The Battle Against Fraud Knows No Border
Canada and the United States share comparable cultures, interest for sports and a common border.
Sadly, the border is showing to be no barrier to scams schemes that target victims in both nations. Armed with the Web and cell phones, con artists target victims-many of them older Americans-in these cross-border schemes. Utilizing incorrect names and electronic techniques, they hide who and where they really are.
Fortunately is that the U.S. Postal Examination Service is dealing with Canadian law enforcement to stop these crimes. Avoidance, however, is still the very best medicine. Chief Postal Inspector L.R. Heath motivates consumers to secure themselves by following these ideas:
• • Watch out for anything that assures large sums of loan, such as sweepstakes or lotto profits, in exchange for your advance payment, contribution or financial investment.
• • Do not be pressured into making a decision about a deal. Examine it out first.
• • Be cautious about organisations that try to hide their mailing addresses and phone numbers, and evade concerns about their operations.

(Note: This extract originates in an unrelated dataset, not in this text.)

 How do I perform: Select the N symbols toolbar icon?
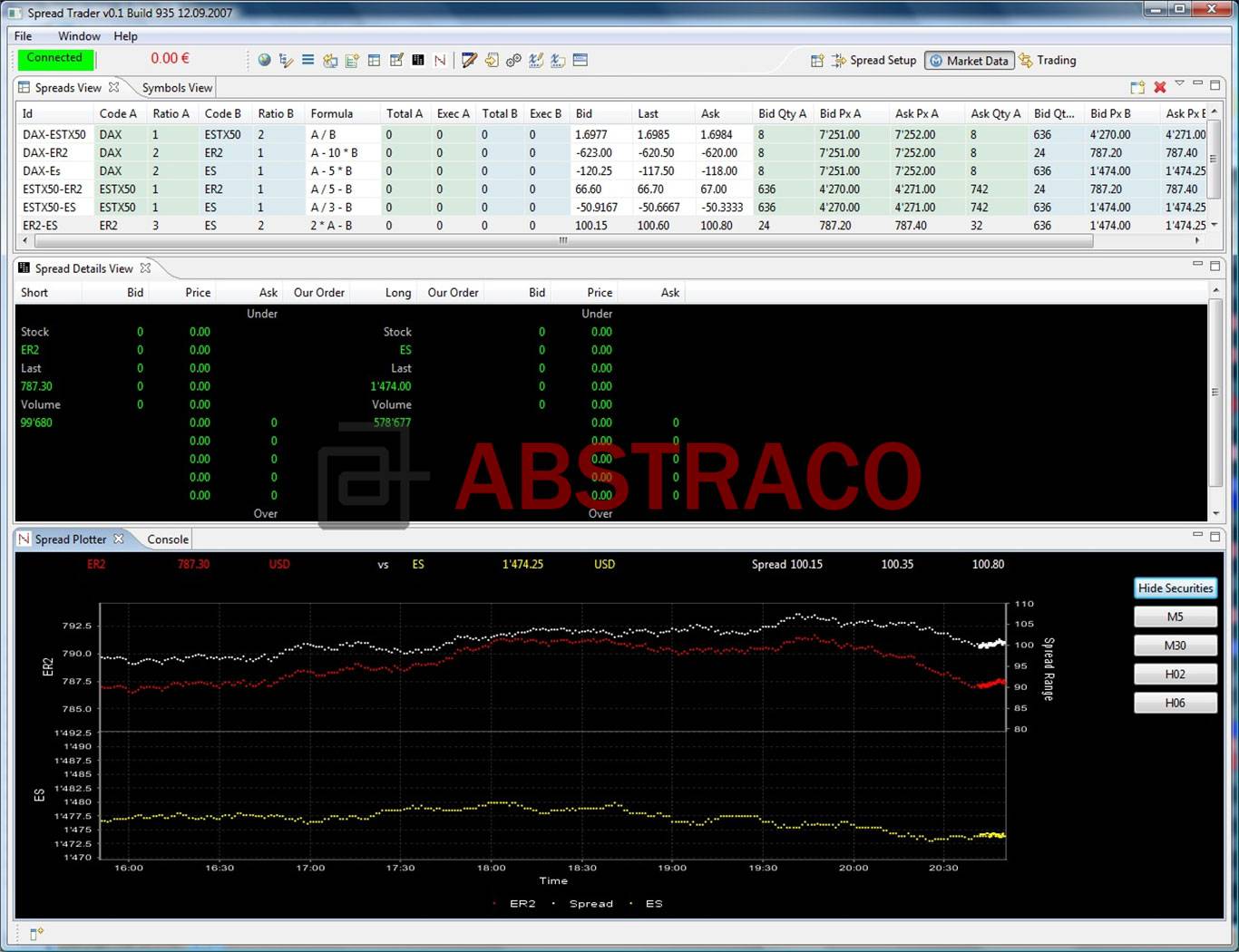pyautogui.click(x=439, y=60)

• • Understand that if you respond to even one of these “deals,” your name will be contributed to a “mooch” list by these wrongdoers. These are contact lists, just like those utilized by genuine businesses, that track individuals who have actually fallen for rip-offs in the past. They are bought and sold by these criminal enterprises and you can rely on being targeted once again.

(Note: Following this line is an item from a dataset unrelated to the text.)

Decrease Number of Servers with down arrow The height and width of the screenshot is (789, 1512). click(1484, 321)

The Postal Service’s Consumer Supporter Delores J. Killette said, “Older Americans need to be informed to prevent becoming victims of customer fraud and persuaded that it’s all right to state ‘no’ to solicitations. But their kids, a lot of whom are infant boomers, likewise need to contribute. They have to keep an eye on senior moms and dads and grandparents to secure them from scammers. Battling fraud really is a household matter.” Educated households are the best defense against these fraudsters-if they recognize the warning signs.